These football clubs don’t exist — Sharing my experience with StyleGAN
Training StyleGAN with ~1K images of English football club logos
This post covers
- Preparing a custom dataset through web scraping
- A simple but practical how-to of training StyleGAN with the custom dataset
- How to get latent vectors and manipulate them in StyleGAN
Introduction
Generative adversarial network (GAN), a type of generative model for unsupervised learning, has progressed rapidly since its first development in 2014 by Ian Goodfellow. The main goal of a GAN is to learn the distribution of real-world data and synthesize realistic “fake” data that are indistinguishable from the original real-world data.

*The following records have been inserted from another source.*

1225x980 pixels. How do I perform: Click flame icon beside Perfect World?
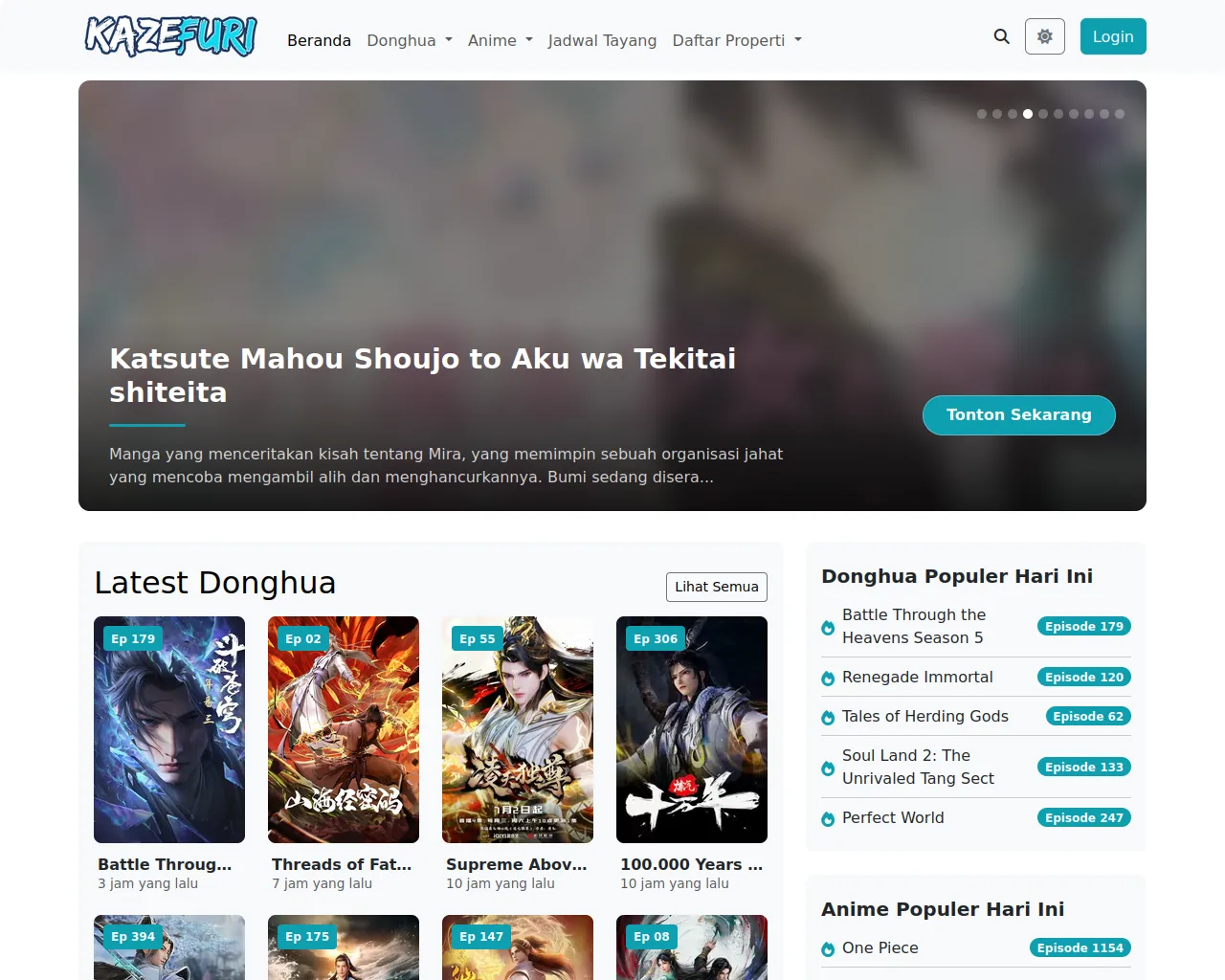click(x=828, y=819)
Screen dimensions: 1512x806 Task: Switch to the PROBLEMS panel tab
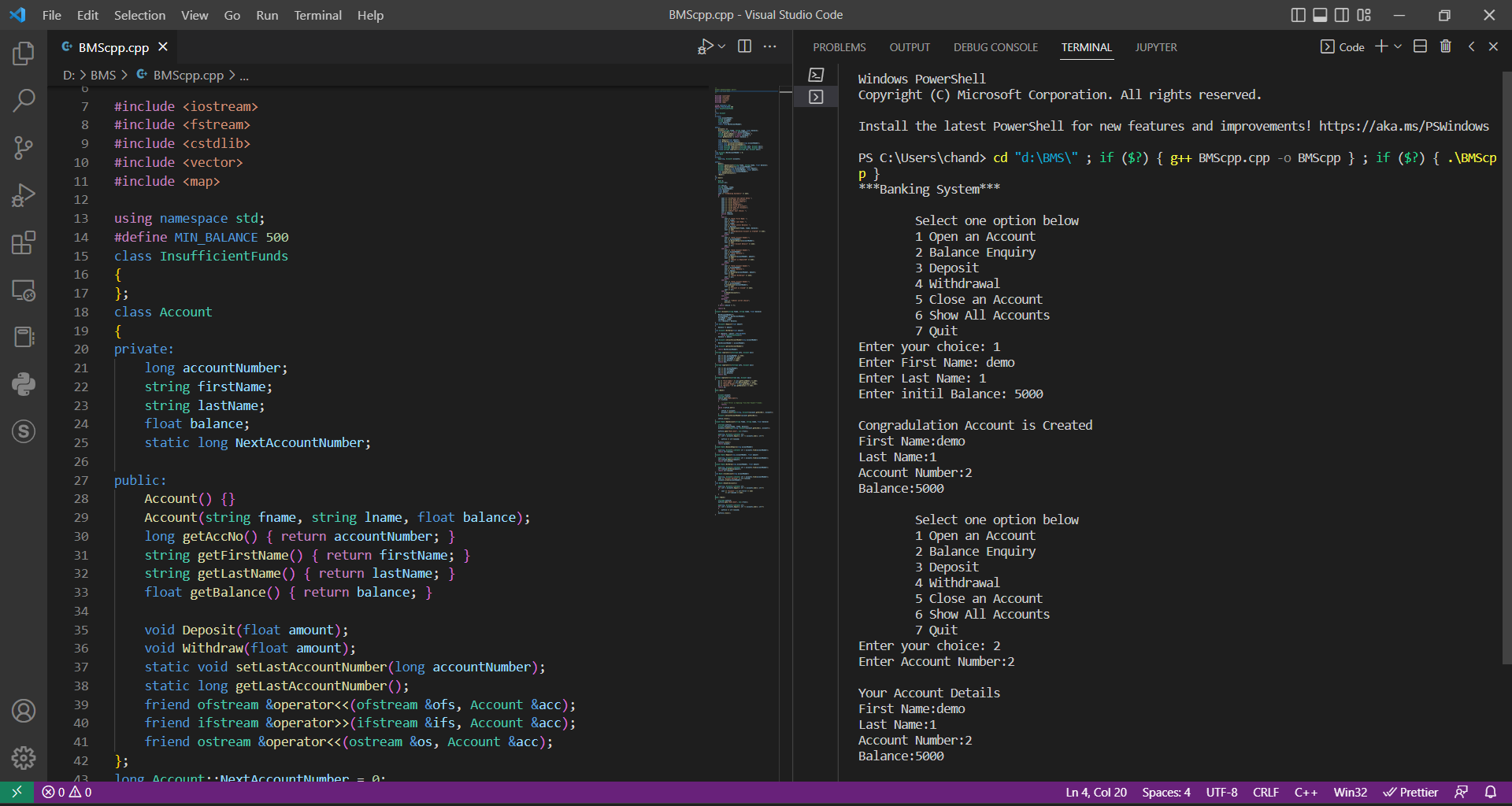point(839,47)
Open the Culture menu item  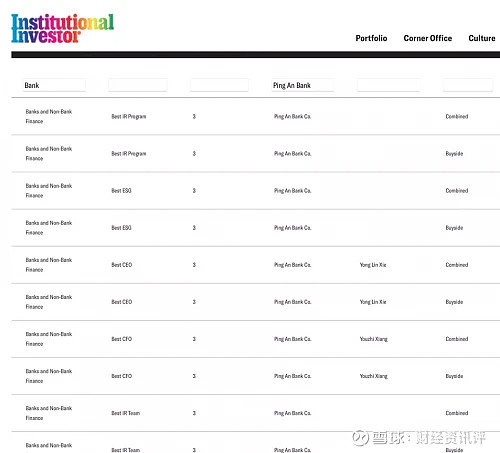pyautogui.click(x=482, y=38)
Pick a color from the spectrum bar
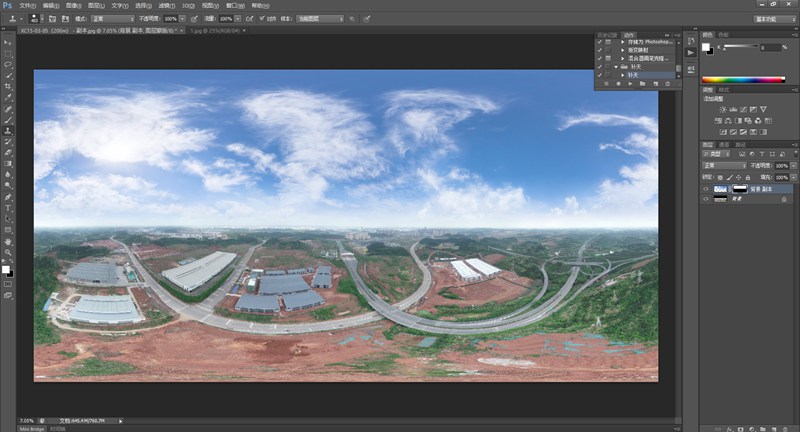 [x=742, y=78]
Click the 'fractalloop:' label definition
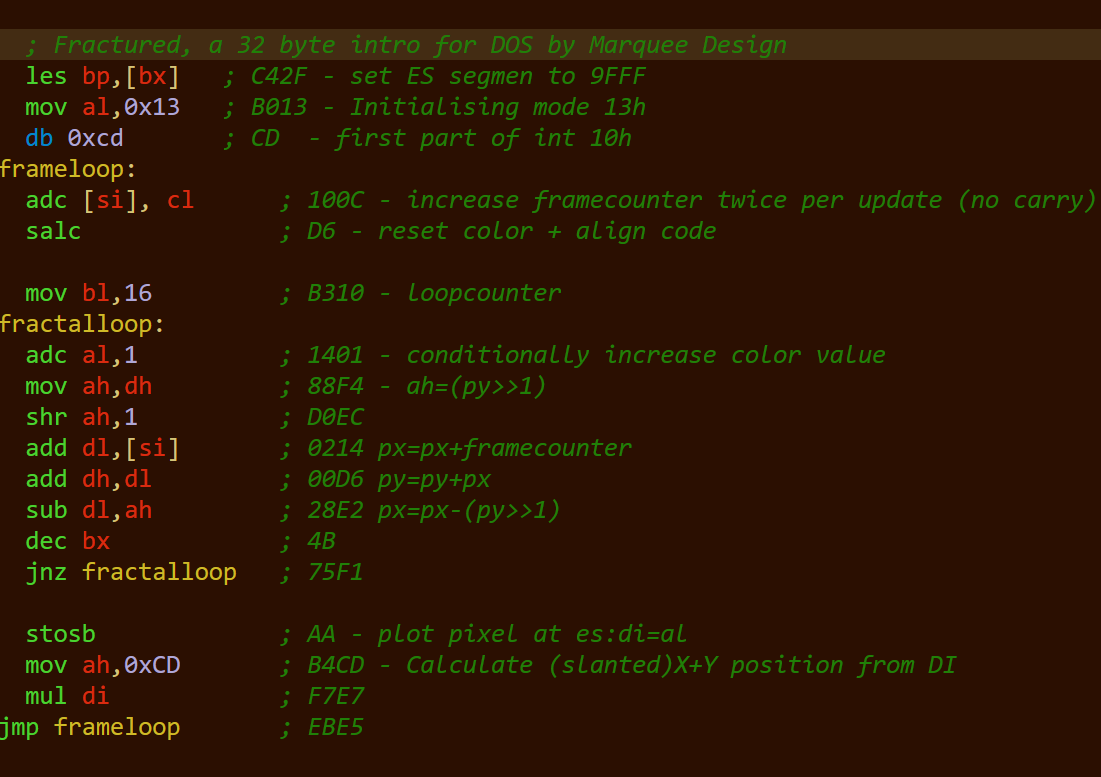This screenshot has height=777, width=1101. point(82,324)

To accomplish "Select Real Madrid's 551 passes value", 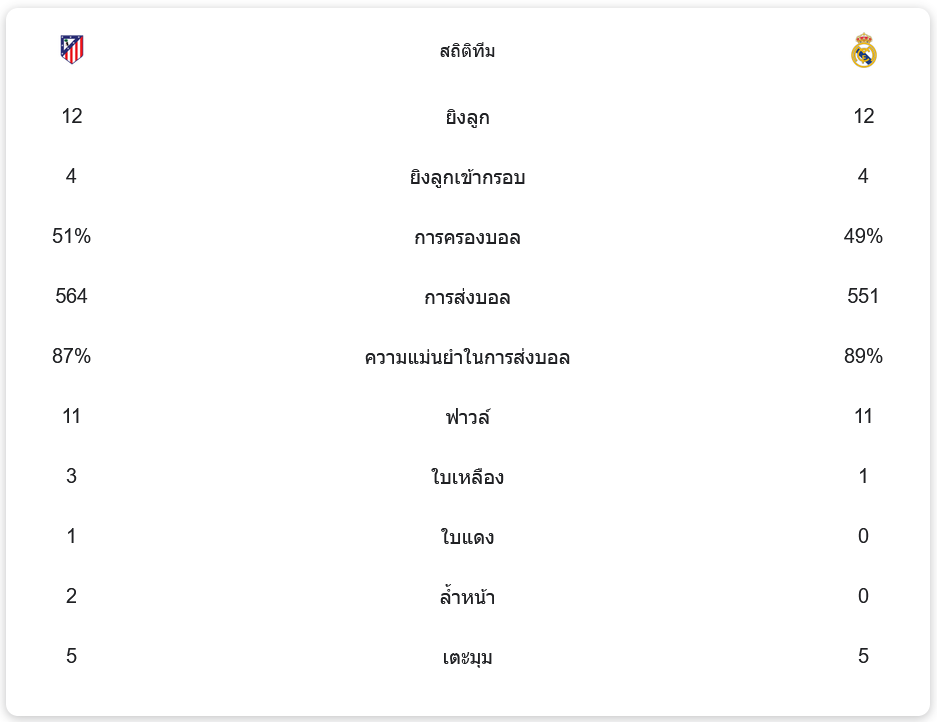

A Style-Based Generator Architecture for GANs (StyleGAN), developed by NVIDIA in 2018, is now one of the most well-known GANs. StyleGAN is not only able to produce realistic high-resolution images but also strong in terms of disentanglement and thus enables fine style control. For a detailed explanation of the original paper, please refer to this post:
Since StyleGAN is originally trained using human-face data, fine-tuning StyleGAN on other non-facial images was difficult because it is difficult to build a large custom dataset. There have been some updates to StyleGAN and the most recent version at the time of writing is StyleGAN2 with adaptive discriminator augmentation (ADA). The significance of the latest version is that you can train the network without overfitting with relatively limited data.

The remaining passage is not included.